Batteries in the devices are now smaller, and some units can turn themselves off between pulses to prolong battery life. The battery’s life span is important because the generator must be replaced by another surgery when the battery runs down. Batteries now last about three to eight years, depending on the pattern of use for the individual patient, Moore says.
The sixth generation VNS device, AspireSR, is now in development. It is designed to monitor the patient’s heart rate for signs that a seizure may be beginning, and fire off a pulse in response.
Cyberonics is also working on a number of new features, including rechargeable batteries and a device called ProGuardian—an external heart rate monitor to alert patients or their caregivers of impending seizures. Another product in development called Relay would wirelessly transmit data about the patient to a doctor’s computer.
But meanwhile, competitors are also innovating. Cyberonics’ main competition comes from existing anti-epilepsy drugs and new medicines in development, according to its annual report. But rivals are also emerging among device makers. Seattle-based NeuroVista, for one, is developing a device that can provide advance warning to patients about an oncoming epileptic seizure, so they can find a safe place to lay down.
Cyberonics’ forerunner in neuromodulation, the medical device giant Medtronic, has tested its own device for epilepsy. Medtronic has been expanding the market for its Deep Brain Stimulation (DBS) Therapy, which is now FDA-approved for the treatment of Parkinson’s disease, essential tremor and other conditions. In 2010, Medtronic received clearance from regulators to sell the device in Europe, to treat adults with partial-onset seizures that drugs can’t fully control. An FDA panel recommended approval, with some conditions. But the U.S. regulatory agency asked Medtronic to conduct another pre-market study before giving it the green light to sell the device here. Medtronic is in discussions with the FDA on other routes to make the therapy available in the U.S.
Two other companies have gotten European regulatory clearance for their own vagus nerve stimulation devices: CerebralRx of Israel, and Neurotech , which was acquired in November by Sorin Group of Milan, Italy. In February, an FDA panel recommended approval of an anti-epilepsy device made by Mountain View, CA-based NeuroPace. Its RNS System consists of electrodes in the brain that detect abnormal electrical activity and respond with electrical impulses.
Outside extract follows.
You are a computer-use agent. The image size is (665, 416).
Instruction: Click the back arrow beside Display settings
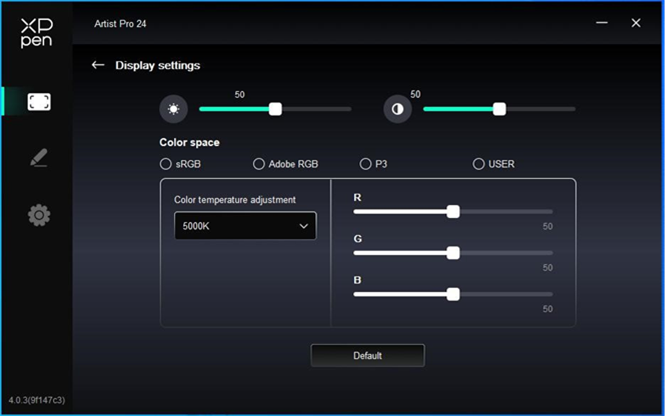coord(98,65)
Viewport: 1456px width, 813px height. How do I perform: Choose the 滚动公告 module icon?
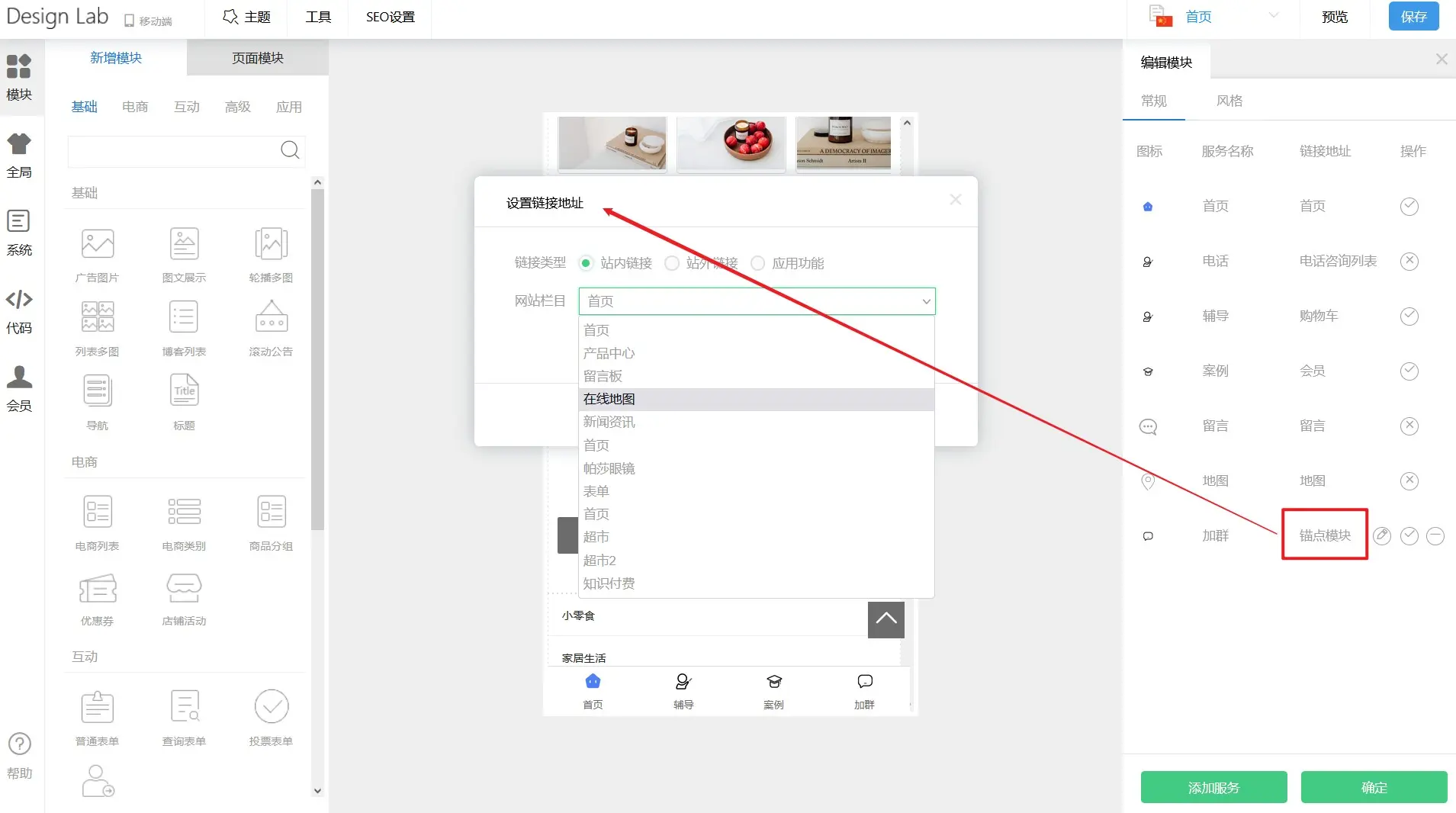click(271, 318)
Three other companies are working on various non-invasive neuromodulation technologies to treat epilepsy, depression, or both—without implanting a device in the body. Two are US-based: NeuroSigma of Los Angeles, CA, and Neuronetics of Malvern, PA.
Cyberonics has an alliance with the third: CerboMed, a private company based in Erlangen, Germany. Its NEMOS t-VNS system, which includes an earplug-like device, is designed to stimulate a branch of the vagus nerve in the outer ear by sending a pulse through the skin. CerboMed’s device has received clearance for marketing in Europe for patients with epilepsy, depression, and pain. In September, Cyberonics said it had made an initial investment of about $2.6 million in Cerbomed and gained an exclusive option to market the NEMOS device worldwide as an epilepsy treatment.
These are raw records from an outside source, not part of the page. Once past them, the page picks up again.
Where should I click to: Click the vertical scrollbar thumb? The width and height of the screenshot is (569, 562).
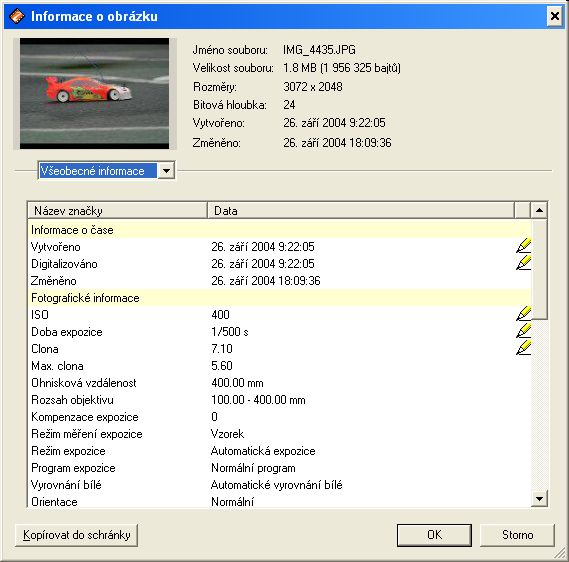pos(539,268)
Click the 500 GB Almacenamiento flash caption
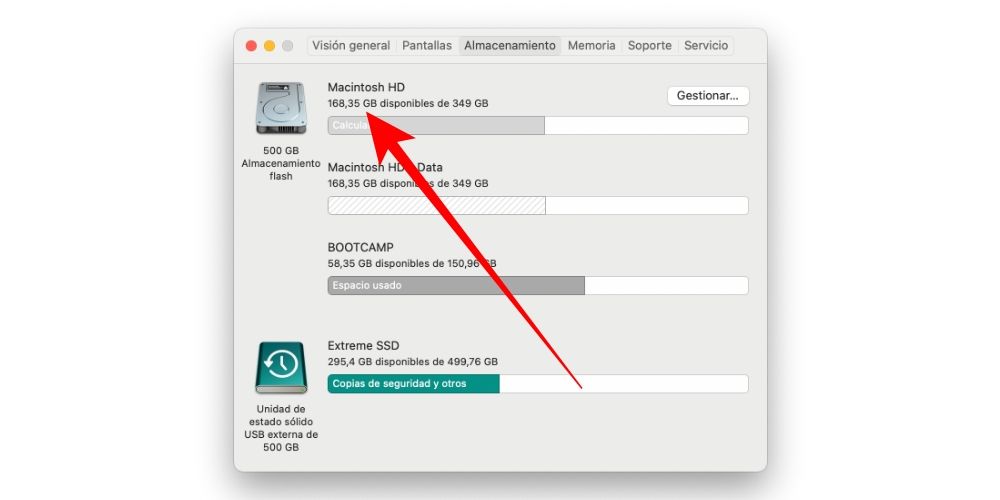Viewport: 1000px width, 500px height. [x=280, y=163]
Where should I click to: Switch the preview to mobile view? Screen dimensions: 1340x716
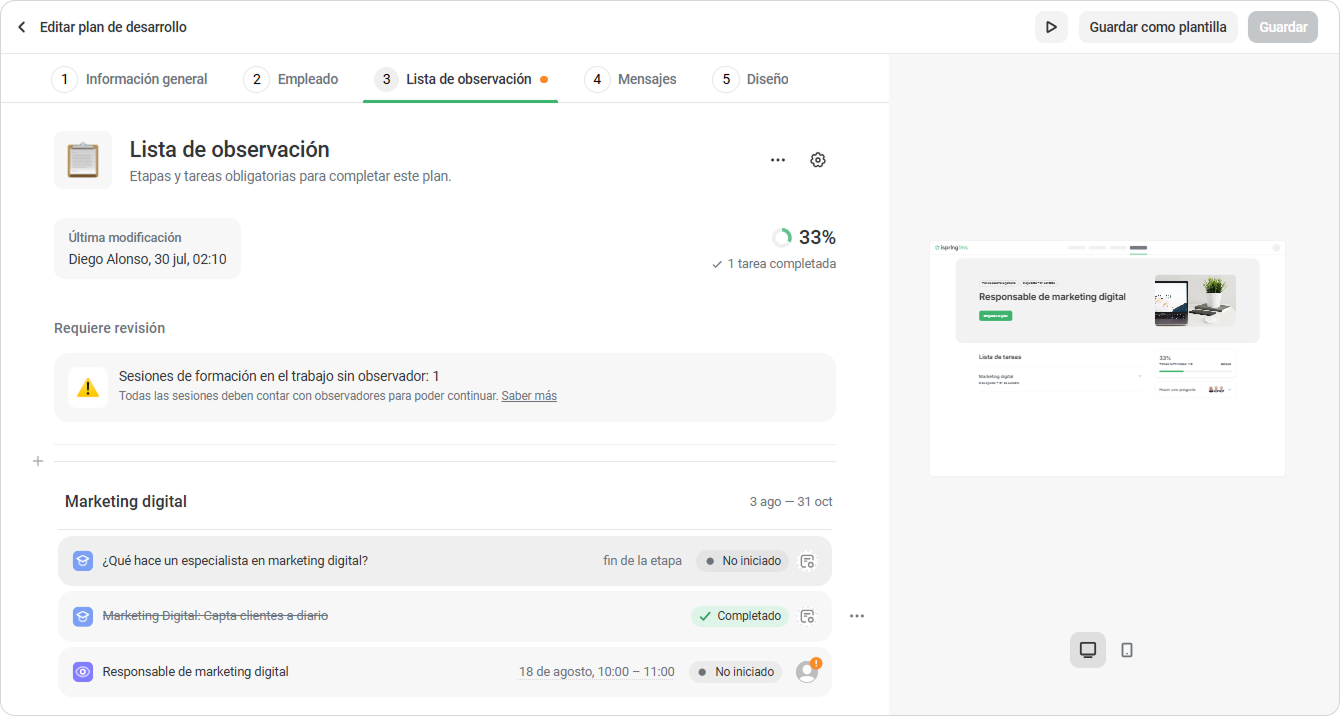(x=1127, y=650)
That said, Cyberonics’ products still dominate the market in devices for epilepsy.
In December, as Cyberonics celebrated its 25th anniversary as a company, it announced that a total of 100,000 of its VNS devices had been implanted.
Moore says the company’s turnaround since 2007 owed much to the progress the company had already made.
“It was possible because there were so many good people here, and a good product,” Moore says.